We have integrated the OSC Kit into a real-time system running under IRIX and based upon the select() system call. An example application using this arrangement is available for download. We have also designed a thread-based architecture using the Kit, with separate threads for accepting incoming packets, background processing , producing the list of callback procedures that are ready to be invoked , and invoking callback procedures. Pseudocode for the thread design is also available for download.

4.3 Memory Model

The OSC system needs dynamic memory allocation for the address space, for PacketBuffers, for the priority queue, and for lists of methods that match address patterns. To avoid the problems associated with real-time memory management, the OSC Kit preallocates pools of fixed size memory chunks for each of these objects. A very fast custom memory manager provides O(1) allocation and freeing via these pools. Users of the Kit pass arguments to the initialization procedures that say how many of each kind of object to allocate.

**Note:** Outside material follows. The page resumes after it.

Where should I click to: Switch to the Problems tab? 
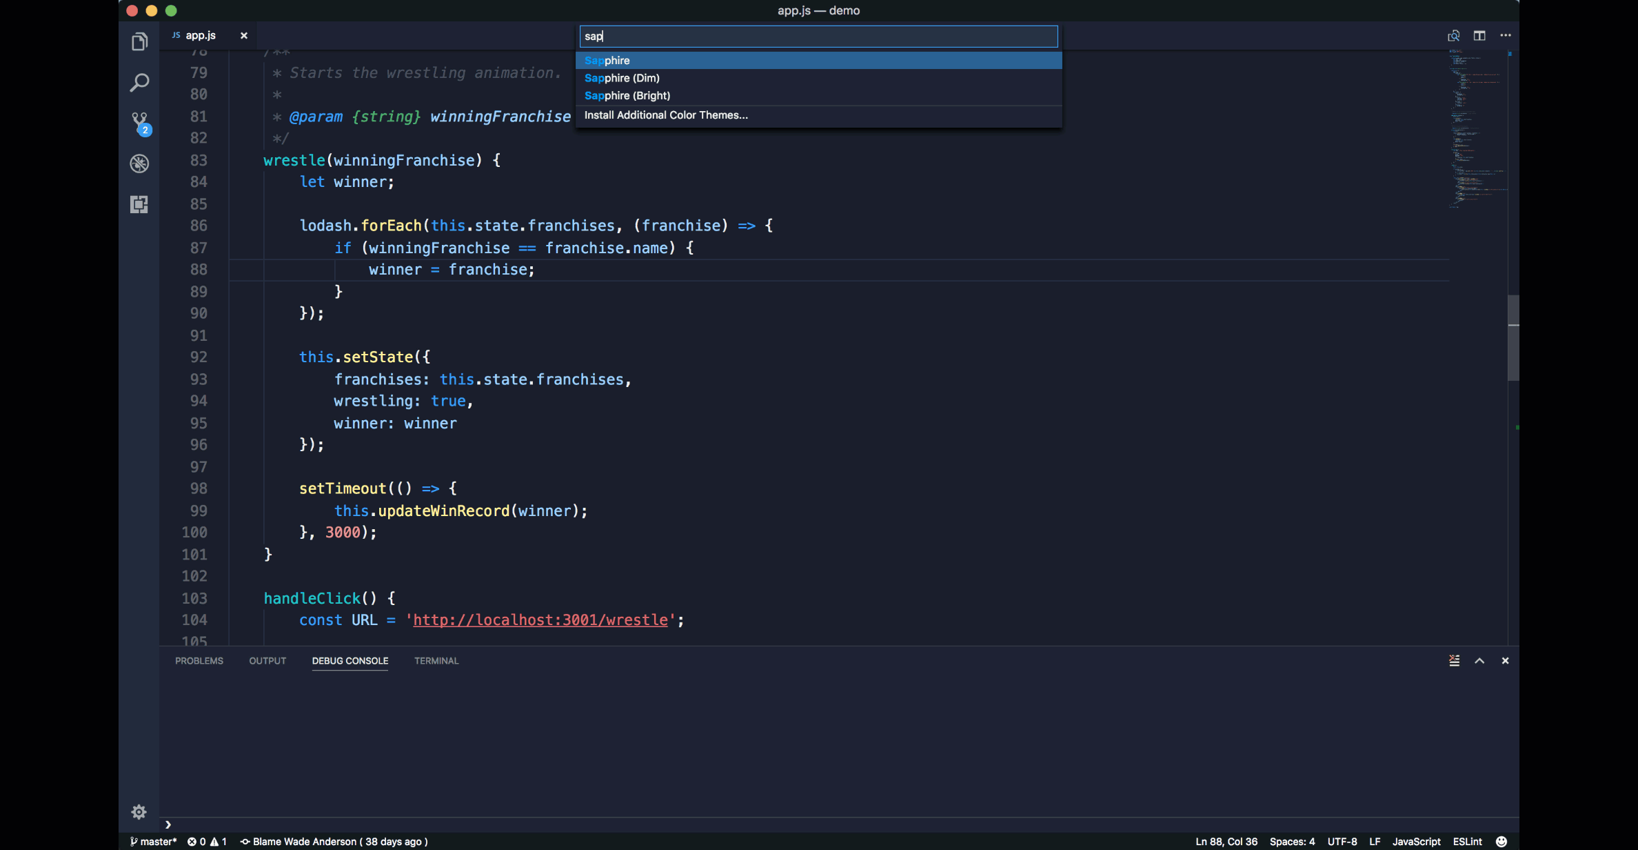[199, 660]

The Kit does not expose implementation details like the contents of these data structures, so in order for users of the Kit to decide how many objects to preallocate we provide a procedure that takes the same arguments as the initialization procedure and returns the number of bytes of memory that would be allocated.

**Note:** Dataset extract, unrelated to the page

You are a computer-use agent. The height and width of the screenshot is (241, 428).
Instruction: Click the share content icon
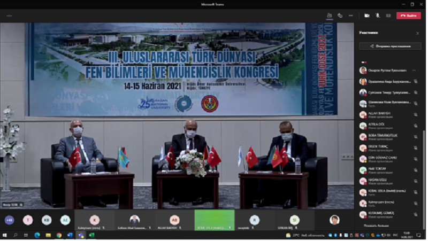[x=388, y=15]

Initialization procedures also take two function pointers as arguments: a pointer to the "initialization-time memory allocator" and a pointer to the "real-time memory allocator." Both of these procedures, like malloc(), take a number of bytes as argument and return a pointer to that much free memory. The Kit invokes the initialization-time allocator only from the initialization procedure. It invokes the real-time allocator if any of the preallocated object pools runs out. If the real-time allocator fails, the Kit has to drop a message, refuse to add to the address space, or otherwise fail in a graceful manner. If a system does not have real-time memory allocation, the real-time allocator can simply be a procedure that always returns 0. Because the memory allocator used by the kit is an argument rather than an internal procedure, it is possible to tune the memory system without recompiling the Kit.

Although much more sophisticated designs would be possible, this system performs well and allows for the important case of static overall memory limits. The ability to convert free memory for one kind of object into needed memory for another kind of object could avoid certain "not enough memory" situations, but managing pools of different-sized objects would drastically increase the complexity of the memory allocator.